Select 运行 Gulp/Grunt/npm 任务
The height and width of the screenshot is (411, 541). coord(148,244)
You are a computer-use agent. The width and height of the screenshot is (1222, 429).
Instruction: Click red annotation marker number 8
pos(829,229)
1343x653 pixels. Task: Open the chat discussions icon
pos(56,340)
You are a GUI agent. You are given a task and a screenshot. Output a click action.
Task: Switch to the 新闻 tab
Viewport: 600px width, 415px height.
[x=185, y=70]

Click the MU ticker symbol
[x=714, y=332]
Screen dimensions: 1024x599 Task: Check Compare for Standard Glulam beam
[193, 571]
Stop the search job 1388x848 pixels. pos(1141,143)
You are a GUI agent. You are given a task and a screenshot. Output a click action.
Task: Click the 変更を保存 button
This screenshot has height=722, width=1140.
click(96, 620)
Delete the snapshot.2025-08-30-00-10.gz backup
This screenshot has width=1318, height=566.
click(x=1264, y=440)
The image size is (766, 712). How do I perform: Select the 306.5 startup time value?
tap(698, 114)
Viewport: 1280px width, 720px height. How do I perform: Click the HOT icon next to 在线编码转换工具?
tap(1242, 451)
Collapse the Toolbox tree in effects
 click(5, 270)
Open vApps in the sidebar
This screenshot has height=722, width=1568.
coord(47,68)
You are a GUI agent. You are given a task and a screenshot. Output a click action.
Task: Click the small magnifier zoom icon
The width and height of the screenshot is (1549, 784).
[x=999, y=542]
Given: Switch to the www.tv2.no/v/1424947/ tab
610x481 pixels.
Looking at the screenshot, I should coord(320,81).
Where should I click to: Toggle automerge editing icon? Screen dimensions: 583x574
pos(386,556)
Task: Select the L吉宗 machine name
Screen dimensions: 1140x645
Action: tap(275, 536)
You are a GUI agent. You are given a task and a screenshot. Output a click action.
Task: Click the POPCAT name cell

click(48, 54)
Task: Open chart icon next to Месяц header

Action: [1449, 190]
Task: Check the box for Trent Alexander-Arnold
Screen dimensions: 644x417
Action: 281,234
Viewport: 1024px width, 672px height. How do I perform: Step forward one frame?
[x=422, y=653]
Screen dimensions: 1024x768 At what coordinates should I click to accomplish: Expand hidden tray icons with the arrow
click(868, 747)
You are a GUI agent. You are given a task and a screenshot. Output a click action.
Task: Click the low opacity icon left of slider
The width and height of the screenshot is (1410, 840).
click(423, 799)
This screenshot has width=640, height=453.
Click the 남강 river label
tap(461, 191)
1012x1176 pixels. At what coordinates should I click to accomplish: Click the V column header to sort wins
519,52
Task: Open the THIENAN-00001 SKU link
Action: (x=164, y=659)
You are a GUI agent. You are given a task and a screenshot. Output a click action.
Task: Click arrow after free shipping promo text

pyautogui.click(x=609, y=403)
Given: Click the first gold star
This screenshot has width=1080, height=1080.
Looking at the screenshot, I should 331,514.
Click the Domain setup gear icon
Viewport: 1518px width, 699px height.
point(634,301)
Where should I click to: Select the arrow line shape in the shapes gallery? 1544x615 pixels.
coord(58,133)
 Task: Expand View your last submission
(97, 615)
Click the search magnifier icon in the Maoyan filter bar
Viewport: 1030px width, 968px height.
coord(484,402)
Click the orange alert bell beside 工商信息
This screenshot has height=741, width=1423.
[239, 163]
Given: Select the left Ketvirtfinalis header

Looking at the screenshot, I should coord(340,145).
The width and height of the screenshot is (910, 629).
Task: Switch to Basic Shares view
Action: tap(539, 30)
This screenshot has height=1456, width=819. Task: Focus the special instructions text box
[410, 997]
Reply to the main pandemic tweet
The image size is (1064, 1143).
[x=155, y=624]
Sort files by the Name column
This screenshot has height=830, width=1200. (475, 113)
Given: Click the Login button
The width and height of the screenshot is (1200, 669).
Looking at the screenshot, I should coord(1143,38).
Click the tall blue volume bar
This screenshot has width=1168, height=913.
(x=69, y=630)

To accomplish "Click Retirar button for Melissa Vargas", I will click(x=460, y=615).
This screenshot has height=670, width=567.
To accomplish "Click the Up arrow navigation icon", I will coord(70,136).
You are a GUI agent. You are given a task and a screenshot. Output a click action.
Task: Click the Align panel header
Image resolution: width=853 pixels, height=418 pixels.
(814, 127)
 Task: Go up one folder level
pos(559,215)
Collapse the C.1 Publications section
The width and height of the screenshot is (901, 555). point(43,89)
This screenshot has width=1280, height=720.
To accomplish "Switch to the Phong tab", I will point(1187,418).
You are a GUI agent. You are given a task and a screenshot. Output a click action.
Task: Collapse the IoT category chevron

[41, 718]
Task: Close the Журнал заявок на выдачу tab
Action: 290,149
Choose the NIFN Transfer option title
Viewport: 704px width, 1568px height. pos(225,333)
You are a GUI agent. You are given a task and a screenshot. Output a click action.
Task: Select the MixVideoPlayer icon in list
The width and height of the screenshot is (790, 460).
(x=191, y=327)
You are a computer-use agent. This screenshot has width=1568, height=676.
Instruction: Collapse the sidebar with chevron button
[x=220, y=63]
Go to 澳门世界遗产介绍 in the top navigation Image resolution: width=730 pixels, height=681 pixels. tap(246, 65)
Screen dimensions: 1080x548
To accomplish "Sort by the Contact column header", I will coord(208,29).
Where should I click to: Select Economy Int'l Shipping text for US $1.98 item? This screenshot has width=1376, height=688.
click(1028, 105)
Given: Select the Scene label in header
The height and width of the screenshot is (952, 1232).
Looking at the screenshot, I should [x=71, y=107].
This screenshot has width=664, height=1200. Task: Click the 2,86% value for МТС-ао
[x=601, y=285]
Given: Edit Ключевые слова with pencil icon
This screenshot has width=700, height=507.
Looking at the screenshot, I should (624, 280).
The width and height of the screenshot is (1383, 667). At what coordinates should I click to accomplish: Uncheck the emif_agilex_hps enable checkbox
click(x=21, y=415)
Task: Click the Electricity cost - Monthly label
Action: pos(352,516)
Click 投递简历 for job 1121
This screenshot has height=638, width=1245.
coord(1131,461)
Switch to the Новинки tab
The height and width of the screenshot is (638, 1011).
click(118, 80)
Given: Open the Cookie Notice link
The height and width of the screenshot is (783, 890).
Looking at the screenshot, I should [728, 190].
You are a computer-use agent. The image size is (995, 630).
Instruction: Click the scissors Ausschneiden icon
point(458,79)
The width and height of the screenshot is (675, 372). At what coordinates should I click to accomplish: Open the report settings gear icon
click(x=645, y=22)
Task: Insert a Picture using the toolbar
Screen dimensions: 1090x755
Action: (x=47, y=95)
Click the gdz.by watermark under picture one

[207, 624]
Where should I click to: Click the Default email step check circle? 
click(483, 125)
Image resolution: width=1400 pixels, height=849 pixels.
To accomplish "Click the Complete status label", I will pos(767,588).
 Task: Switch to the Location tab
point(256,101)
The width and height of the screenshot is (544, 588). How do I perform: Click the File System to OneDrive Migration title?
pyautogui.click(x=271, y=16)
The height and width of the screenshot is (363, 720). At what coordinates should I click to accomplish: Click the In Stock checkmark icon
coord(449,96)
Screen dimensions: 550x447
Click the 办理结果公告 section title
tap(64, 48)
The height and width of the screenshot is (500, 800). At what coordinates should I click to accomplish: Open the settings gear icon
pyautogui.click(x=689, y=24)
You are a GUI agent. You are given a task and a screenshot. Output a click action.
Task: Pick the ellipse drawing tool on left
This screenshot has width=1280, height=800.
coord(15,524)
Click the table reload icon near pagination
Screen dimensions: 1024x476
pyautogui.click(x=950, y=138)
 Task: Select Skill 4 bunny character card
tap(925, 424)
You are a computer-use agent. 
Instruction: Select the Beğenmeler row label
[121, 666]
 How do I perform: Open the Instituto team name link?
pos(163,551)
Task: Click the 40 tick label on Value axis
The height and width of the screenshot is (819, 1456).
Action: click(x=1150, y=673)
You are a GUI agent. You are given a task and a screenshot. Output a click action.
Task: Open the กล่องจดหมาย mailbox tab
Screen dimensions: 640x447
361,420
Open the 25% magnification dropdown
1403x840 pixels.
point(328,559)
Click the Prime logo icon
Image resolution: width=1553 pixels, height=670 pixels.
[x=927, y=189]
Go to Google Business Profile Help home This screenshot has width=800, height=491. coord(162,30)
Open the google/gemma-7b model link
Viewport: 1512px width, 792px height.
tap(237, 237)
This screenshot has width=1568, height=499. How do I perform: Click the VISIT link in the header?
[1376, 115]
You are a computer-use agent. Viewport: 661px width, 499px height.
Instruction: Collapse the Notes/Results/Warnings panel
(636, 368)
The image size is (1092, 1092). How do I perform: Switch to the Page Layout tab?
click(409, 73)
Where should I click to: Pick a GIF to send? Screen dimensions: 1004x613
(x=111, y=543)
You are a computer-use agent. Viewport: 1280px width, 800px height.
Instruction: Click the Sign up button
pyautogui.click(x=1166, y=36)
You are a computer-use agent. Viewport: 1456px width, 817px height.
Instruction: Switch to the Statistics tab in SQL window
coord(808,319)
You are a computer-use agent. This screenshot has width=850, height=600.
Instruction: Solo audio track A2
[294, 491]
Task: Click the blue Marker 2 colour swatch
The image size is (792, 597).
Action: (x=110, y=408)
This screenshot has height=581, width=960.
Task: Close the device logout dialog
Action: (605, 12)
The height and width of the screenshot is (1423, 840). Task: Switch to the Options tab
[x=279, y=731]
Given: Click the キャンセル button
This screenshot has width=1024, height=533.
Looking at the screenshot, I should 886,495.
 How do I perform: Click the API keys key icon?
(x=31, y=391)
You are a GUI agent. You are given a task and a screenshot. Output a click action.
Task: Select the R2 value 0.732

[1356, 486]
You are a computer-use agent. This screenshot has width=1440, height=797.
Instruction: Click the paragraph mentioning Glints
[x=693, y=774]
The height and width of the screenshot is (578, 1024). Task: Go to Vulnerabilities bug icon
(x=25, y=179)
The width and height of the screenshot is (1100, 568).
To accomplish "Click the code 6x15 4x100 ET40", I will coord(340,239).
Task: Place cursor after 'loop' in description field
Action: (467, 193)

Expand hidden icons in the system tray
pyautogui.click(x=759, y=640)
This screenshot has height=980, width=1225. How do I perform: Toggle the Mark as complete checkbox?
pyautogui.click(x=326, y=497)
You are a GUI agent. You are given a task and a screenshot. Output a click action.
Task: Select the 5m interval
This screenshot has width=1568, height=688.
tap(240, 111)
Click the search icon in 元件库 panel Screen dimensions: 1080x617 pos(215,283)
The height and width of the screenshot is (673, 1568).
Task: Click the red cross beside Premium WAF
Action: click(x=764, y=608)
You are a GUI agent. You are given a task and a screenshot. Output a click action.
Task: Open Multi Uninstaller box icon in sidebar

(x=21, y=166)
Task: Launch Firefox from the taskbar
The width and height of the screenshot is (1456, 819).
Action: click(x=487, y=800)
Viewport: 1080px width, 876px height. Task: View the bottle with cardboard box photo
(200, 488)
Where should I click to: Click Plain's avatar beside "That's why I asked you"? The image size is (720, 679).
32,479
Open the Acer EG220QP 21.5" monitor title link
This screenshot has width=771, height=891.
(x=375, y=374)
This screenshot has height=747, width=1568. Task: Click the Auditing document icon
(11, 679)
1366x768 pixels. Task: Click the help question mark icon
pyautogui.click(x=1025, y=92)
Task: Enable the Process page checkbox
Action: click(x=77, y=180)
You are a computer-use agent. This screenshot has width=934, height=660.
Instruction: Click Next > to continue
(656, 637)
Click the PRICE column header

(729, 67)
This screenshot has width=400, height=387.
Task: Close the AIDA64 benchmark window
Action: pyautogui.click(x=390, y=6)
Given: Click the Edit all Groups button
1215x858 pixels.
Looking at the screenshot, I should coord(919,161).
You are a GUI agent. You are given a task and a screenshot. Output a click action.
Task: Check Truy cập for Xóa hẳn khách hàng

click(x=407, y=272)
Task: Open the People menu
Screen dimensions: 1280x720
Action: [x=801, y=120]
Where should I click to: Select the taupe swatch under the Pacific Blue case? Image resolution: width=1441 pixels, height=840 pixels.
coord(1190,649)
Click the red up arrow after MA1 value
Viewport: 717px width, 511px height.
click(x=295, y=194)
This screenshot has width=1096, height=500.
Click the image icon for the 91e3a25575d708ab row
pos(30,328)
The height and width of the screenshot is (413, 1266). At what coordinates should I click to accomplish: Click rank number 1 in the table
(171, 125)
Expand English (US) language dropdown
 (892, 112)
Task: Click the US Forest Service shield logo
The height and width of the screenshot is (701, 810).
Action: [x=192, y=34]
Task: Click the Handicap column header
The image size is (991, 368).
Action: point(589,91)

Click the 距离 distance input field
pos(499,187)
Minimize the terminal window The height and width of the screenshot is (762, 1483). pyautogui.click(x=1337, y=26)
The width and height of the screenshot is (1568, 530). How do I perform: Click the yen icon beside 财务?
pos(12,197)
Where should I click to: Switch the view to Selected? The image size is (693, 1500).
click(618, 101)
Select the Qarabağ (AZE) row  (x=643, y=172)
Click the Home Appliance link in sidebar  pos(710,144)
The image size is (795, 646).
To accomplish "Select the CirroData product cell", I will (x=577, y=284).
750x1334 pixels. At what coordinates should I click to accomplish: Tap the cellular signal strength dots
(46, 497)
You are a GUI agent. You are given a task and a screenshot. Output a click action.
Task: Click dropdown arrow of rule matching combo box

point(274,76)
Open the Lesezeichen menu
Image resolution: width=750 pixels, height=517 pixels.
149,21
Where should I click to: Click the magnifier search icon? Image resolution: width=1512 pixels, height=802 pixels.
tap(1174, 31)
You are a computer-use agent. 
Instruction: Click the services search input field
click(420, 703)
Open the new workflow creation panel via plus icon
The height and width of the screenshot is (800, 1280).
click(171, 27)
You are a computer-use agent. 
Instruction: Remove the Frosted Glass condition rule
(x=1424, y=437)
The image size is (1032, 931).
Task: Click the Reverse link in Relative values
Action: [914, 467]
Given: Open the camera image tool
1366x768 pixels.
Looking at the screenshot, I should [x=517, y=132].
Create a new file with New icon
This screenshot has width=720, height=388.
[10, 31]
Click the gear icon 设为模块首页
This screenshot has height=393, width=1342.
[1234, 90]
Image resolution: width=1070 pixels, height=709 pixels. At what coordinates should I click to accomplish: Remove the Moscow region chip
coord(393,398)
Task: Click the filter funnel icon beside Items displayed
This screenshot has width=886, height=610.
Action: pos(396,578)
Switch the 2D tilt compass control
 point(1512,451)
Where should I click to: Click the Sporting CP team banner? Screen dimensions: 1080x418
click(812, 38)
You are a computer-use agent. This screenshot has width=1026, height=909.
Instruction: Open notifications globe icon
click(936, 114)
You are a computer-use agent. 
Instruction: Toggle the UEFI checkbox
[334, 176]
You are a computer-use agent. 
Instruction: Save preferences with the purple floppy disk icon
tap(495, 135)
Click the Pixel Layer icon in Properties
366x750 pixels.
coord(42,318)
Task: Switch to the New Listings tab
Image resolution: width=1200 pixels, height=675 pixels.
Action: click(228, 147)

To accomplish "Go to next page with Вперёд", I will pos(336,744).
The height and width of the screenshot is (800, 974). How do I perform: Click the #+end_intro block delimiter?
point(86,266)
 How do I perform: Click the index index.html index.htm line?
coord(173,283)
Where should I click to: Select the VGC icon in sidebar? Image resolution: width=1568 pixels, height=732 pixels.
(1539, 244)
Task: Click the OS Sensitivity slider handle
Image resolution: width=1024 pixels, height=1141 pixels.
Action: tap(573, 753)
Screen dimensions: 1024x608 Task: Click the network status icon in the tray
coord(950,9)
-.-.-
Print the listing above from its first line through the line with "Stop the search", and stop there.

▸ Solution to this exercise
Select 运行 Gulp/Grunt/npm 任务
The height and width of the screenshot is (411, 541). coord(148,244)
You are a computer-use agent. The width and height of the screenshot is (1222, 429).
Instruction: Click red annotation marker number 8
pos(829,229)
1343x653 pixels. Task: Open the chat discussions icon
pos(56,340)
You are a GUI agent. You are given a task and a screenshot. Output a click action.
Task: Switch to the 新闻 tab
Viewport: 600px width, 415px height.
[x=185, y=70]

Click the MU ticker symbol
[x=714, y=332]
Screen dimensions: 1024x599 Task: Check Compare for Standard Glulam beam
[193, 571]
Stop the search job 1388x848 pixels. pos(1141,143)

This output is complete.